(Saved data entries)
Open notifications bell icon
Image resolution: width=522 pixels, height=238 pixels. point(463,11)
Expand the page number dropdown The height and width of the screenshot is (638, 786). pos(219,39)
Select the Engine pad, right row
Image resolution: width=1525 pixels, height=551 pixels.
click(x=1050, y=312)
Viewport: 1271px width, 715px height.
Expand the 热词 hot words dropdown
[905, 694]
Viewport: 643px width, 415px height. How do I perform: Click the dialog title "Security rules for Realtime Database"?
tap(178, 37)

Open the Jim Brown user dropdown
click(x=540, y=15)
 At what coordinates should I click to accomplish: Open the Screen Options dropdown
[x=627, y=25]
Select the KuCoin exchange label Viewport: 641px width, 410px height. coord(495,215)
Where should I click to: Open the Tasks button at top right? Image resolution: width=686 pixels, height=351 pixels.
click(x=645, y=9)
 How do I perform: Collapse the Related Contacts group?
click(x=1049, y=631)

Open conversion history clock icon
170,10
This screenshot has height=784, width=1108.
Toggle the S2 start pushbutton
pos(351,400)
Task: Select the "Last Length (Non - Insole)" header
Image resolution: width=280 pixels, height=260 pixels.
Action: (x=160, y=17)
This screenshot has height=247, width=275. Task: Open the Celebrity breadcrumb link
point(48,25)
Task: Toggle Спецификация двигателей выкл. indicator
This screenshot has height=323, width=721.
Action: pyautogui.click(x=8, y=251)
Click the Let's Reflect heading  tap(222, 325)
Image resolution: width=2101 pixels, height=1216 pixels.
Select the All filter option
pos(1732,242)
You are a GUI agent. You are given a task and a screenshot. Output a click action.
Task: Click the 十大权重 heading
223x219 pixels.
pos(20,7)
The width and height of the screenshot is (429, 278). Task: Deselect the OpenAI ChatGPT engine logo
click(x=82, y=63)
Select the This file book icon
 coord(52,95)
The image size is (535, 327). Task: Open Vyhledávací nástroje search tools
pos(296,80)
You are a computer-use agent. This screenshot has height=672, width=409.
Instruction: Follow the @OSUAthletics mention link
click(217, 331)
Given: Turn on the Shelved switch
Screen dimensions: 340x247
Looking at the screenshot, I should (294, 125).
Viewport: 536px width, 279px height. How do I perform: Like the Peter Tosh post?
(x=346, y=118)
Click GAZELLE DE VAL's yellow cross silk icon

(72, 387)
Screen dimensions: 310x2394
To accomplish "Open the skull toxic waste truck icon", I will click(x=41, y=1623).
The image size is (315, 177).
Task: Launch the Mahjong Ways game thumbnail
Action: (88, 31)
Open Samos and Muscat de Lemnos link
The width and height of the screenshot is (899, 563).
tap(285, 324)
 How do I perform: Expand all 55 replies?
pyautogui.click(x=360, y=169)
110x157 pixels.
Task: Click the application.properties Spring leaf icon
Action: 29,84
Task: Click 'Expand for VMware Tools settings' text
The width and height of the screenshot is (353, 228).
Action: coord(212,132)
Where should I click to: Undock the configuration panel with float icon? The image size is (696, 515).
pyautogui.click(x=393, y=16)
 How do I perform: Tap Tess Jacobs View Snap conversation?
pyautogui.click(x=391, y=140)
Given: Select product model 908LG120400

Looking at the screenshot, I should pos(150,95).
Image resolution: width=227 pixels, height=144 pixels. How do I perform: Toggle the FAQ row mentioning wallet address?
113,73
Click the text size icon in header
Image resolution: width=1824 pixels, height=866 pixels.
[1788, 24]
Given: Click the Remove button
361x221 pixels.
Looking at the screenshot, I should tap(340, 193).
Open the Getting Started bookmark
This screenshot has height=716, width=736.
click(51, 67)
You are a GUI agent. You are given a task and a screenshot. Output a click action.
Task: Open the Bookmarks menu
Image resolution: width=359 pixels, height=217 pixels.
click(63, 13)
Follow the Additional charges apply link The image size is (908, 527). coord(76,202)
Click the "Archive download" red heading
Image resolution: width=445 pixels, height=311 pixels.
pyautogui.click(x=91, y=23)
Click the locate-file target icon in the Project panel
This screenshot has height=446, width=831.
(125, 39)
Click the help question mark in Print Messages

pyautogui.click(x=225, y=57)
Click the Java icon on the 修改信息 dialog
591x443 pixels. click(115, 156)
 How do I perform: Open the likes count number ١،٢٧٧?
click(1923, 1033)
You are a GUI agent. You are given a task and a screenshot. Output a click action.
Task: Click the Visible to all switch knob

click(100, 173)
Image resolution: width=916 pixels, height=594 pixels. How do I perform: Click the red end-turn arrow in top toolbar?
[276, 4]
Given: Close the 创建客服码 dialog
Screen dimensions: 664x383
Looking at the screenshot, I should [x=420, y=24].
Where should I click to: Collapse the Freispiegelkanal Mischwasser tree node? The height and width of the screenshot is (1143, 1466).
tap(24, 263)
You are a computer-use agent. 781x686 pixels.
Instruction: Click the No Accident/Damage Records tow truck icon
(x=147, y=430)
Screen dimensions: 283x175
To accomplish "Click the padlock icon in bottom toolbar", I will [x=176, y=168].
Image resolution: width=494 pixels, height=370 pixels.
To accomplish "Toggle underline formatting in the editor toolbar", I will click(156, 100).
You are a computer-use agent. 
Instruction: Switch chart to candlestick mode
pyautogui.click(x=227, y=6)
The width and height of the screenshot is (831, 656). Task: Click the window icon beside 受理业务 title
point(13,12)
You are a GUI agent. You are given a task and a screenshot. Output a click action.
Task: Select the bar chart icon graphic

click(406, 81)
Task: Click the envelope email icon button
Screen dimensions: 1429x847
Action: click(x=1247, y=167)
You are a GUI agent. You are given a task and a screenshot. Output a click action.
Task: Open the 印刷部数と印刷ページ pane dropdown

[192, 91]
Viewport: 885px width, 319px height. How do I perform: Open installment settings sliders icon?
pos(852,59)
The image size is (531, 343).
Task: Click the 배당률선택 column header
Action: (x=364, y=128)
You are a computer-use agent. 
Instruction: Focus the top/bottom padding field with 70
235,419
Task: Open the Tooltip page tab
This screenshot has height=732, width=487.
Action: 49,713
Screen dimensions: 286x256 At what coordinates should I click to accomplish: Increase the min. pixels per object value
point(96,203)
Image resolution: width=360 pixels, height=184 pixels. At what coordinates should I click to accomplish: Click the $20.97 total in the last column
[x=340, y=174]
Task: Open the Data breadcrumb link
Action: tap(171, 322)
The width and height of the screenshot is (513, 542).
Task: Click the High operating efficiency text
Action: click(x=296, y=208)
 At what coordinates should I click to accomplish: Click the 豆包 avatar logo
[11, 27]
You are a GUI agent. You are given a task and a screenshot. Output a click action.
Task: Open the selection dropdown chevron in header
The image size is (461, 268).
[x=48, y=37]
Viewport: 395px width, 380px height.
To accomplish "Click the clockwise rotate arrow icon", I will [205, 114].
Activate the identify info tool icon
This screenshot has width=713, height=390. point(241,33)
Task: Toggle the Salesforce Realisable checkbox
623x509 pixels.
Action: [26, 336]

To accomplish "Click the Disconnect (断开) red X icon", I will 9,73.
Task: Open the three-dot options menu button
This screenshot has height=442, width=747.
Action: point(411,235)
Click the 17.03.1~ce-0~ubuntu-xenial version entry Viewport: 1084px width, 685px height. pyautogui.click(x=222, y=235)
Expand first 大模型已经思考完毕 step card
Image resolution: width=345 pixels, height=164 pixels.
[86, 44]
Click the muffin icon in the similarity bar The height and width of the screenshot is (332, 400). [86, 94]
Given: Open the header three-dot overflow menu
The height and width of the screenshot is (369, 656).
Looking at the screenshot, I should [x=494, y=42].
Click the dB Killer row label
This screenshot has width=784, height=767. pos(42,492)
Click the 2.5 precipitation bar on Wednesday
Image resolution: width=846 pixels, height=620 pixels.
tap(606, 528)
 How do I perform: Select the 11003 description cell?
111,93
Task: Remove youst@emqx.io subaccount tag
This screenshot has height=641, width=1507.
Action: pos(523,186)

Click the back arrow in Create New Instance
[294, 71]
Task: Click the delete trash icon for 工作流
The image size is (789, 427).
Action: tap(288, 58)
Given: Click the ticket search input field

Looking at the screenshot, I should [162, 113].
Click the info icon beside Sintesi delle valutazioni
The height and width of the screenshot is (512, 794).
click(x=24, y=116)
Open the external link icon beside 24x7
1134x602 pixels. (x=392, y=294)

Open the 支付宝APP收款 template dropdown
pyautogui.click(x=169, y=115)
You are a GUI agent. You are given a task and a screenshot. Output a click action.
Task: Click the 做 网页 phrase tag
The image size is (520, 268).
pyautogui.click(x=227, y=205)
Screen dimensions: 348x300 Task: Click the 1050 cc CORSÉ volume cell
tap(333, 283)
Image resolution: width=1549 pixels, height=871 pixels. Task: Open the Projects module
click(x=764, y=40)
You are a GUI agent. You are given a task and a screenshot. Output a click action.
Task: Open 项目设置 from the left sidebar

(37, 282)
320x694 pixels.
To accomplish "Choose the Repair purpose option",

- Task description
Above are the records; report each line in them that includes the word "heading".

- Result of the exercise
Click the Let's Reflect heading  tap(222, 325)
Task: Click the 十大权重 heading
Click the "Archive download" red heading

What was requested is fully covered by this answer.